Why high-schoolers should not be involved in politics

RED GUARD: A political cartoon depicting the Maoist, student-led paramilitary movement. Wikimedia Commons

Anthony Wu | Head Editor

September 20th, 2022

I should start with a short confession: For most of my life, I was the most political and polarizing individual I know. My intense dissatisfaction with that part of myself is what compelled me to write a note of caution to those who become political at a young age. I’m rather fortunate that from the tornado of politics which swept me up in my elementary days, I emerged a centrist – a fate not shared by many politically-inclined eleven-year-olds. I’ll be the first to admit that I’m no expert on politics, but eleven-year-old me certainly thought he was.

And that’s precisely the issue. 

The ideals of utopia appeal strongest to individuals who haven’t yet developed a healthy dose of skepticism and intellectual maturity, making teenagers the most fertile ground for radicalization. With the rise of independent media and political commentary, extreme and polarizing ideas have weaved themselves into everyone’s social media feed, and for many, their first exposure to politics is tainted with grossly partisan ideology. 

Extreme ideas appeal especially to those who view politics more for entertainment than complex political discussions, as the slam-dunk spectacle that pollutes online politics rewards the extreme and controversial. Polarization bleeds the often obscure nuances of complex topics into a dichotomy of right and wrong – and those who align themselves with the opposing side are no longer individuals, but a figurehead of their ‘wrong’ ideology– a division which divorces friendships, hampers open-mindedness, and breeds hopelessness.

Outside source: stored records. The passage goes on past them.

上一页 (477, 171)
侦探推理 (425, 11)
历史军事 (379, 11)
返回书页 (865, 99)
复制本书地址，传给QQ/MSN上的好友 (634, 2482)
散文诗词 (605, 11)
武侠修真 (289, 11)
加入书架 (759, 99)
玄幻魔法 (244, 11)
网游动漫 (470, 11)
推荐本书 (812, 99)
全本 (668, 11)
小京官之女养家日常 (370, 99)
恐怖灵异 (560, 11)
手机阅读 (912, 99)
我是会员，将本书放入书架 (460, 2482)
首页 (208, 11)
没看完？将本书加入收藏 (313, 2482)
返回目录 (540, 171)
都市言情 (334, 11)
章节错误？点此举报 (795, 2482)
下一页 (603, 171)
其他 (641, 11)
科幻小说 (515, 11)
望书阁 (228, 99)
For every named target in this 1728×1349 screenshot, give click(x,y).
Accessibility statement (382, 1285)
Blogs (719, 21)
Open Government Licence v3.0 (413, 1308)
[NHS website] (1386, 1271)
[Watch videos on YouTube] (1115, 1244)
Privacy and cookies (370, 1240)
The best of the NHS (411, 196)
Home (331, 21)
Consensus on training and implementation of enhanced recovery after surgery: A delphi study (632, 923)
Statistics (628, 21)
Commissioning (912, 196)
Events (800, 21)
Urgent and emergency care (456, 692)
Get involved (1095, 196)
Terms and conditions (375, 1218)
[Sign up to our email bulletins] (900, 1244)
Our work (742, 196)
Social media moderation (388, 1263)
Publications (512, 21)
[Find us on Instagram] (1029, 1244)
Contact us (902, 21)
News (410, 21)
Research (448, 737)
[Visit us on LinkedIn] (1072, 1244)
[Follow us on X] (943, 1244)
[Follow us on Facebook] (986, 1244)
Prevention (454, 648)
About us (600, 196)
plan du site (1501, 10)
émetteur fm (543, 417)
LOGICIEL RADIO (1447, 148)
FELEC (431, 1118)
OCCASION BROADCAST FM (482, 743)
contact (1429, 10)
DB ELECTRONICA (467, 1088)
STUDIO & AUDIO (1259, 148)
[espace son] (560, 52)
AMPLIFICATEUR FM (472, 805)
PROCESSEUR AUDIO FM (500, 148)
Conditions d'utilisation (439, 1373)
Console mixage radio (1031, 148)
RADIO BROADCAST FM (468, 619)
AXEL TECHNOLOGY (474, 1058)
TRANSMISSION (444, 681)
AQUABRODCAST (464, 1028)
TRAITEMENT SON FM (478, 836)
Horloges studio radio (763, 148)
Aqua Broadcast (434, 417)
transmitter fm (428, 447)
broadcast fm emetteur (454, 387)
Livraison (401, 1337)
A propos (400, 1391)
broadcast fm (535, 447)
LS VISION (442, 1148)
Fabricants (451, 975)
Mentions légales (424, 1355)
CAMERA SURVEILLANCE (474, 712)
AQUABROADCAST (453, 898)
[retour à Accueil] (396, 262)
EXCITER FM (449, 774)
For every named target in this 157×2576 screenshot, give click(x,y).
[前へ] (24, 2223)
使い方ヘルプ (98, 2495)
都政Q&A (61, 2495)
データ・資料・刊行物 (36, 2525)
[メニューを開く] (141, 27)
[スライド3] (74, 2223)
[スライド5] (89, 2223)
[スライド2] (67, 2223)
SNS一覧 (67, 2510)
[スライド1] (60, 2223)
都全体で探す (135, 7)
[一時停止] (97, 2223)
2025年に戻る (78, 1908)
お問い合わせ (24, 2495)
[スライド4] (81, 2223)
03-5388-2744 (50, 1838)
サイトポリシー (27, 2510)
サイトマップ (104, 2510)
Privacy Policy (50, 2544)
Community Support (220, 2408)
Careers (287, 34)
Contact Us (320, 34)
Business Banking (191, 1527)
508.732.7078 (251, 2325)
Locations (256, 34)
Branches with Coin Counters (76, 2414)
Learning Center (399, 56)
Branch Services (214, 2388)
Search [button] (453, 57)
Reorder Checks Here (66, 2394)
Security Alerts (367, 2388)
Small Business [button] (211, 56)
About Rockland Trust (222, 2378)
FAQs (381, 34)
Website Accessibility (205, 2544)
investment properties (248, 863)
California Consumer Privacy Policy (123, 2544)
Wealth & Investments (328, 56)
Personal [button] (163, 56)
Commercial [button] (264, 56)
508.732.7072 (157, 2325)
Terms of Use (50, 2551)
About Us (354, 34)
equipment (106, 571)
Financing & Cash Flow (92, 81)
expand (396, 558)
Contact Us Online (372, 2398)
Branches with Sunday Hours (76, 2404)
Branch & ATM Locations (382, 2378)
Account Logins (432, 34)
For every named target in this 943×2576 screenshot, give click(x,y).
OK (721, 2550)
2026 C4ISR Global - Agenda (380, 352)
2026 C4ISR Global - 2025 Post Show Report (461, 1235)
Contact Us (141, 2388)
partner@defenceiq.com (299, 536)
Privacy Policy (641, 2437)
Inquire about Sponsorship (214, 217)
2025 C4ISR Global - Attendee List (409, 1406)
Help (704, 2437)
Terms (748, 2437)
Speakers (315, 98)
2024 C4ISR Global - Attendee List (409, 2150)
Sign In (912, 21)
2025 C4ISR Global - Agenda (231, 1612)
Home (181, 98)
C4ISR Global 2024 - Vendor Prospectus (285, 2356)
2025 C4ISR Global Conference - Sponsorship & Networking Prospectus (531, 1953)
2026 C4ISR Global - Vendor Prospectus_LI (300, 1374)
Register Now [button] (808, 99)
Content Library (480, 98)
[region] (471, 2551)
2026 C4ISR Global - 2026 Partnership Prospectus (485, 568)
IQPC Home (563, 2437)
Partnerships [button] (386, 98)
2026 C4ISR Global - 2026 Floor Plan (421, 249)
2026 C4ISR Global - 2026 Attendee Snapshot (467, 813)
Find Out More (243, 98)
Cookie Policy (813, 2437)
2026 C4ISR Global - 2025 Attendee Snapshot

The essential aim of politics is to examine the problems inherent within society. In such a diagnosis, people often forget the innumerable miracles that enabled them to live in a free society with a quality of life far surpassing those of any time in prior human history. It is absent of gratefulness (nationalistic fervor doesn’t count) and provides a warped view of the world that strongly gravitates toward pessimism – a dangerous road to travel down, especially for those with youthful optimism and ambition. It is a road with far more pitfalls than blessings, especially for the high-schoolers who entrench themselves in topics that far exceed their maturity, myself included. “Their brains aren’t fully developed,” junior Luke Pinto put it bluntly.

For high-schoolers about to embark on the adventures of adult life, there are a lot more important things to worry about than the state of the world, and, as a matter of principle, one should fix the problems directly under their control before they turn their eye on everyone else. The inexperience of youth breeds the naivety and idealism that plagues juvenile politics, and though one may think themselves immune from such tendencies, it is a byproduct of their age that they are ill-adapted to confront the issues of society. 

Editor’s Footnote: It is an intriguing dilemma which I have placed myself in by writing this article, as it applies equally to myself. I am not arguing that political discussion is wrong, but that it promotes a danger that I know all too well. As a newspaper writer, it is my duty to express my honest opinion on a variety of subjects, and I ought to candidly admit that the title of this article is precisely the type of controversial, all-or-nothing statement that I example as contributing to polarization. However, my article is not an espousal of a certain political sentiment, but is intended to be a thought-provoking perspective contrary to the traditional narrative, necessary to mediate my competing interests as a writer and observer. Does my stance disqualify me from ever writing about politics in the future? I hope not.